SOURCE DATA
----------------

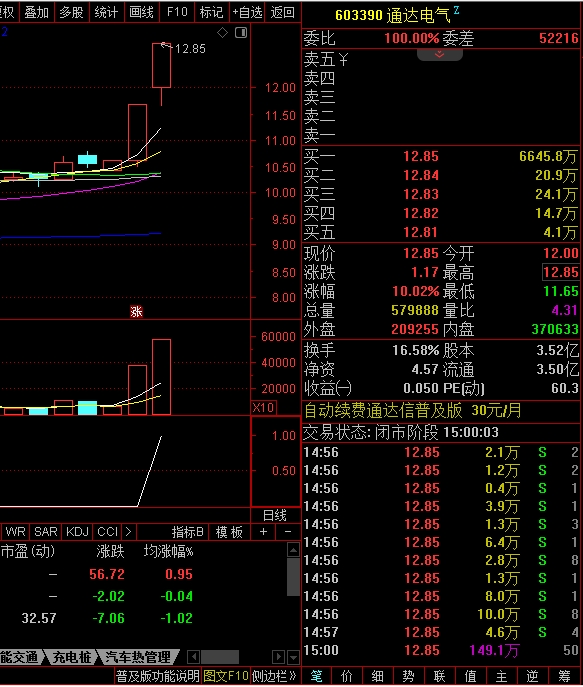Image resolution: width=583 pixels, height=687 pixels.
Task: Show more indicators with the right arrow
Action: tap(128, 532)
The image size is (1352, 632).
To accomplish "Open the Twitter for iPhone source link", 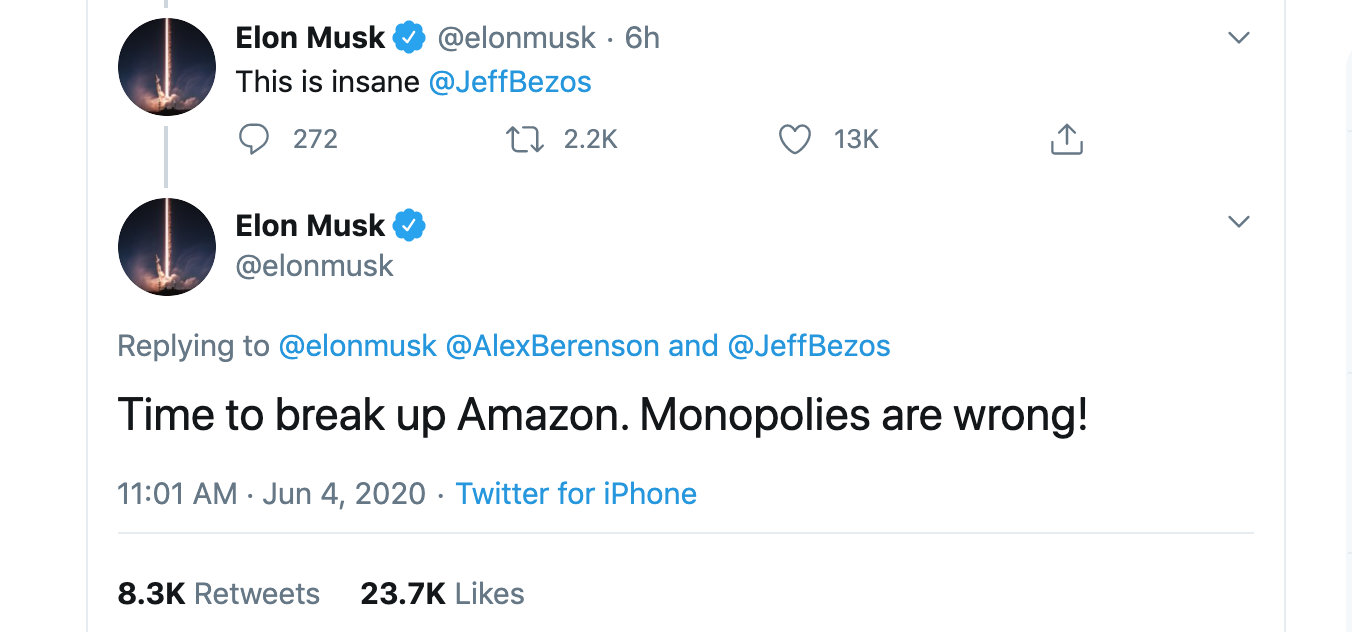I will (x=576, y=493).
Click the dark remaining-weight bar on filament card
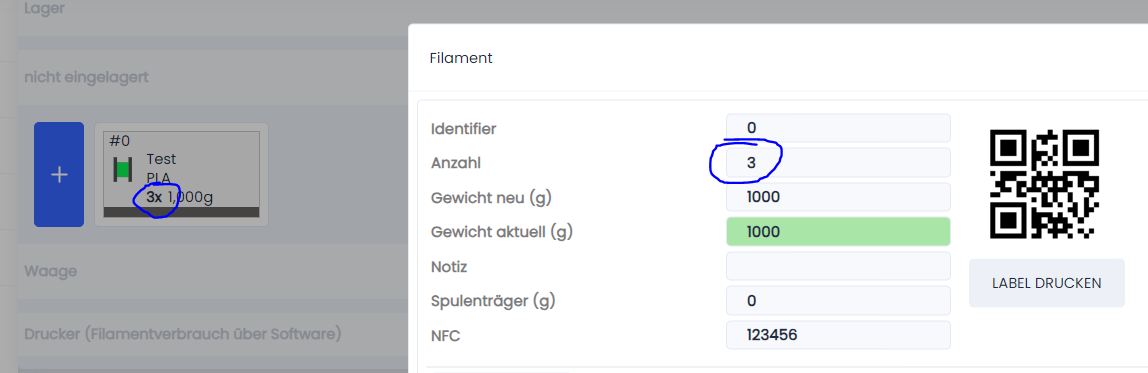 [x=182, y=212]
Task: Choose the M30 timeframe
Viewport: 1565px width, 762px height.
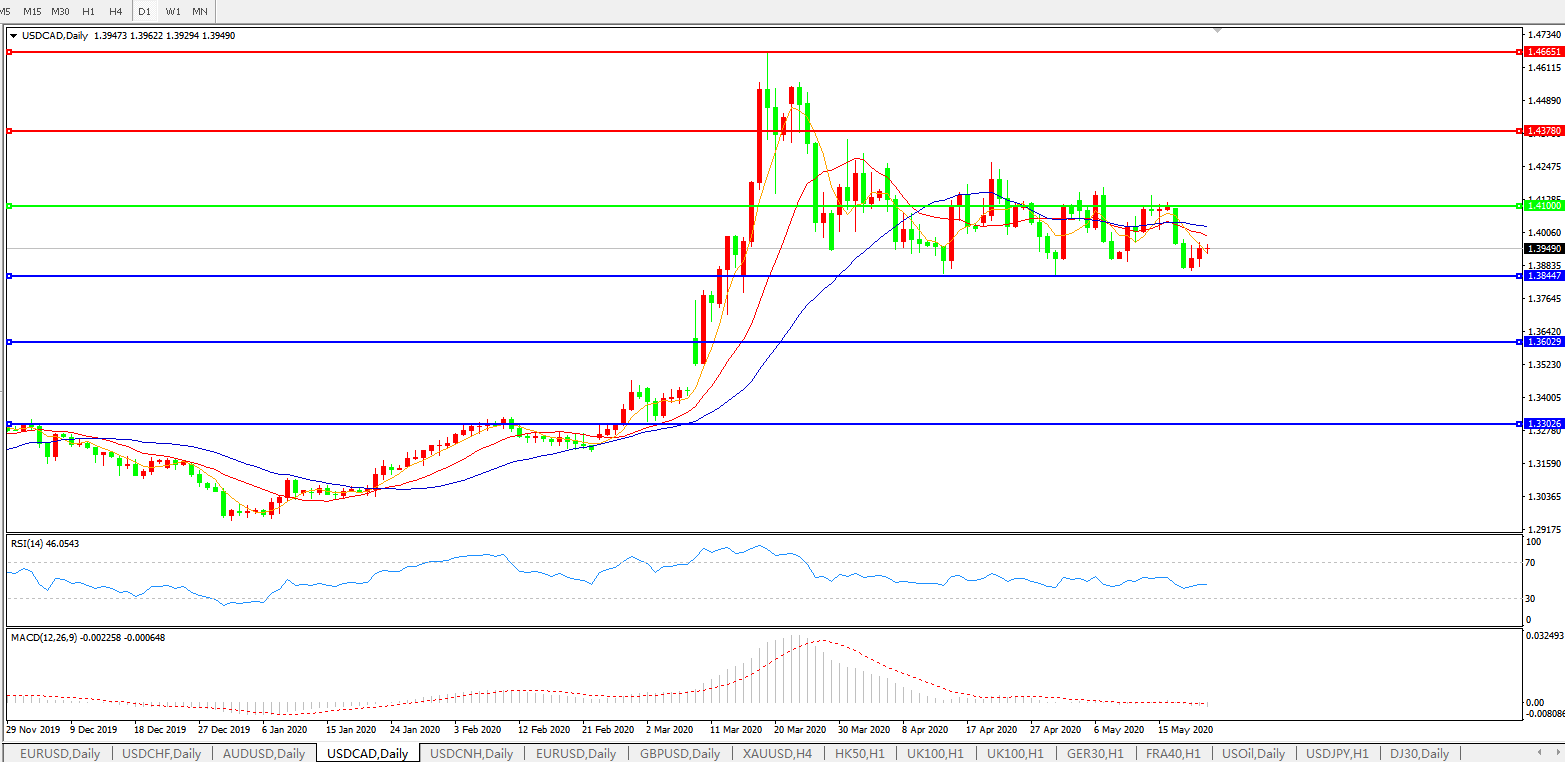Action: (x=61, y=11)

----------------

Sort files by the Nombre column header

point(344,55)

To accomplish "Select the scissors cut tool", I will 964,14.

----------------

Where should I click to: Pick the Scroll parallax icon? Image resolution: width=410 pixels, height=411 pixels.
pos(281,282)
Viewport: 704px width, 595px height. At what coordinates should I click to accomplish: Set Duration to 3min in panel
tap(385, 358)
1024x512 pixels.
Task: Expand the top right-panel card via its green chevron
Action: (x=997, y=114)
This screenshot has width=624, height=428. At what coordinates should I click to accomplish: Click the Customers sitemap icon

----------------

WHAT YOU ARE ASKED TO DO
Only those lines of the entries above that run from the line containing "Where should I" to the line containing "This screenshot has", both included, should be transcribed exactly.

SOLVED EXERCISE
Where should I click to: Pick the Scroll parallax icon? Image resolution: width=410 pixels, height=411 pixels.
pos(281,282)
Viewport: 704px width, 595px height. At what coordinates should I click to accomplish: Set Duration to 3min in panel
tap(385, 358)
1024x512 pixels.
Task: Expand the top right-panel card via its green chevron
Action: (x=997, y=114)
This screenshot has width=624, height=428. At what coordinates should I click to accomplish: Click the Customers sitemap icon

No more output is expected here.